Die Delegation, durch die eine Person einer anderen, wie es heißt, die Vollmacht erteilt, die Machtübertragung, durch die der Mandant den Mandatsträger ermächtigt, an seiner Stelle zu unterzeichnen, an seiner Stelle zu handeln, an seiner Stelle zu sprechen, ihm Prokura erteilt, da heißt die plena potientia agendi, die uneingeschränkte Vollmacht, für ihn zu handeln, ist ein komplexer Akt, der weitgehende Reflexion verdient. Bevollmächtigter – Minister, Mandatsträger, Delegierter, Sprecher, Abgeordneter Parlamentarier – ist, wer ein Mandat, einen Auftrag oder eine Vollmacht besitzt, um die Interessen einer anderen Person oder Gruppe zu repräsentieren – ein vieldeutiges Wort -, das heißt darzustellen, sichtbar zu machen, zur Geltung zu bringen.

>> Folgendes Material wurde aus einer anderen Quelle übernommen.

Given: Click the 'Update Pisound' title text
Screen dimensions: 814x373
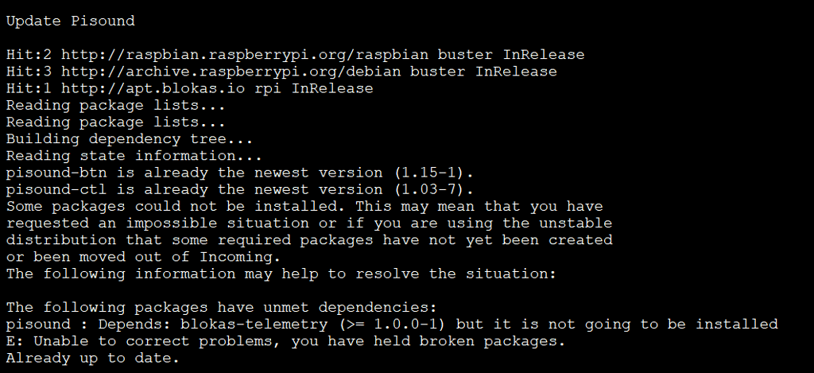Looking at the screenshot, I should click(x=70, y=21).
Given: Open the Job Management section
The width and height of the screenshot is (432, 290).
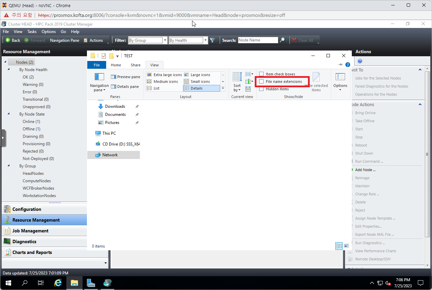Looking at the screenshot, I should [x=30, y=231].
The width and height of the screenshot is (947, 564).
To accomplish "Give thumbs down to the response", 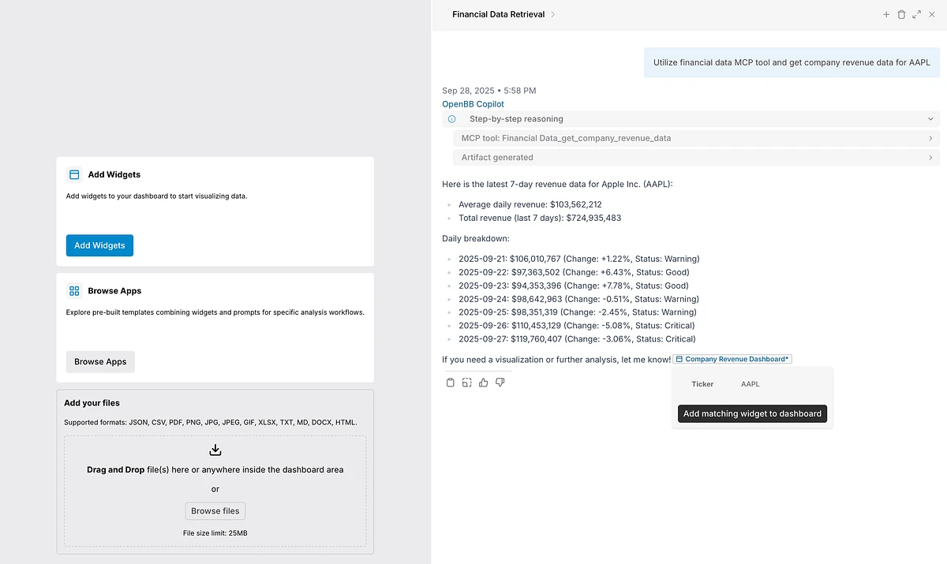I will tap(500, 383).
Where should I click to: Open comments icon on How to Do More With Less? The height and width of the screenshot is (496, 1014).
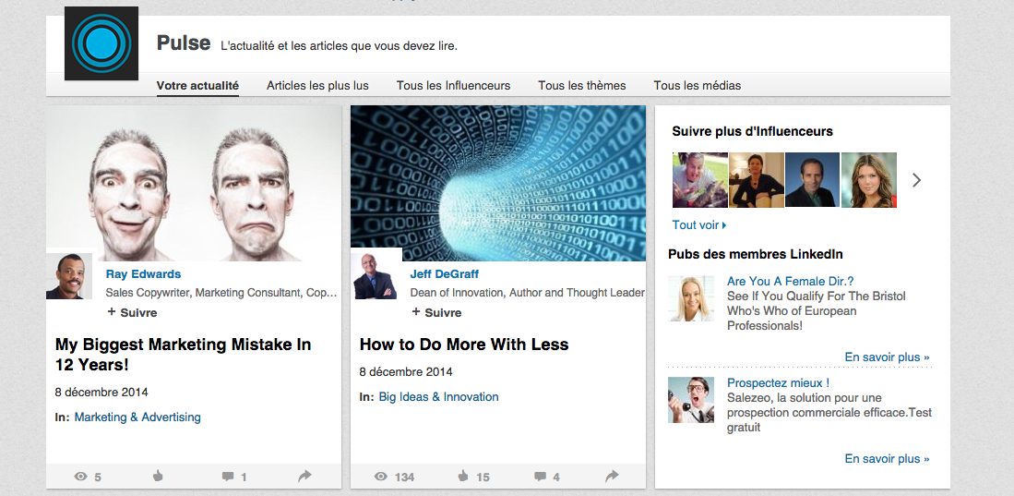[x=540, y=477]
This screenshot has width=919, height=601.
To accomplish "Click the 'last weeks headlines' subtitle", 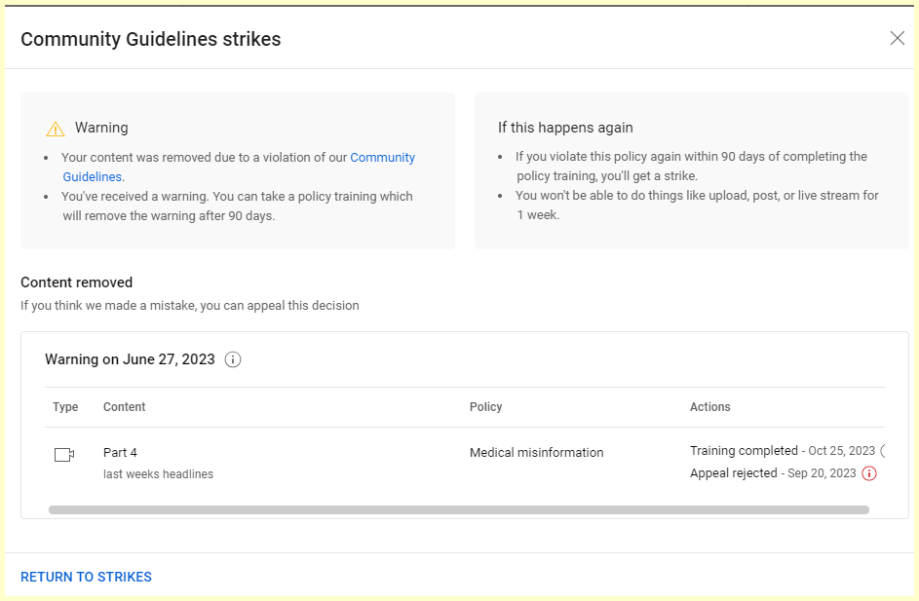I will click(158, 474).
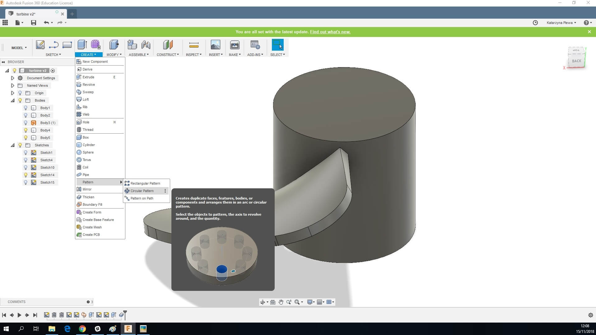The image size is (596, 335).
Task: Click the Save icon in the top toolbar
Action: 34,23
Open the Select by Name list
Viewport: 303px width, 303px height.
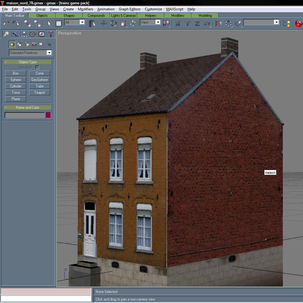pos(92,23)
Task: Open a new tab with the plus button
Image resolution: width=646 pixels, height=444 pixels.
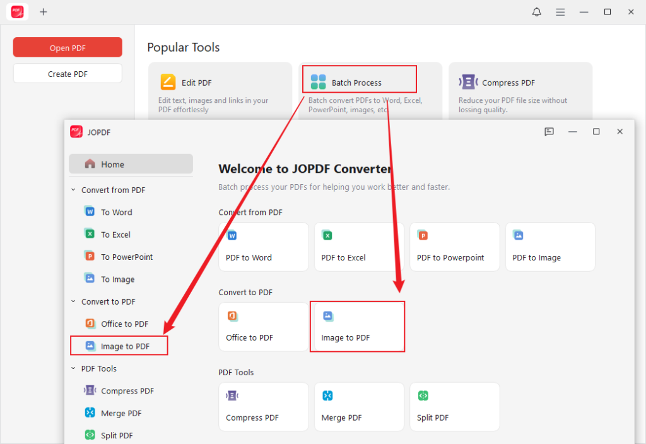Action: coord(44,11)
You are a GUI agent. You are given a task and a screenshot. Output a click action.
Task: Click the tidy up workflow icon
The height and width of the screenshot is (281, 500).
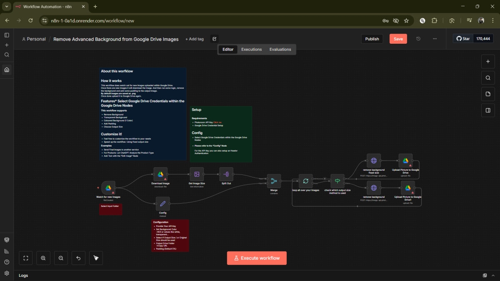pyautogui.click(x=96, y=258)
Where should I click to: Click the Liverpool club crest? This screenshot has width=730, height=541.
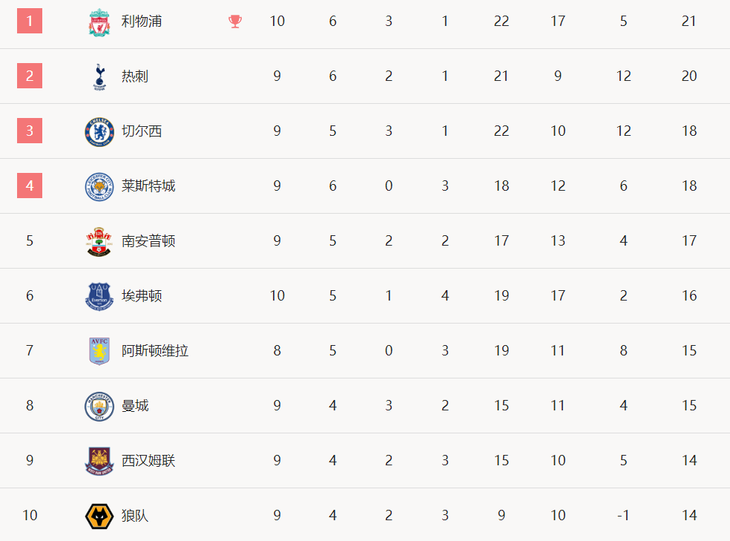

Wenn »delegieren« also bedeutet, jemanden durch Übertragung eigener Macht mit einer Funktion, einem Auftrag zu betrauen, so bleibt doch die Frage offen, wie es geschehen kann, dass der Beauftragte Macht über den gewinnt, der ihm die Macht verleiht. (Bourdieu 2013, S. 23)


Bourdieu, Pierre (2013): Politik. Erste Auflage. Hg. v. Franz Schultheis und Stephan Egger. Berlin: Suhrkamp (Suhrkamp-Taschenbuch Wissenschaft, 2056).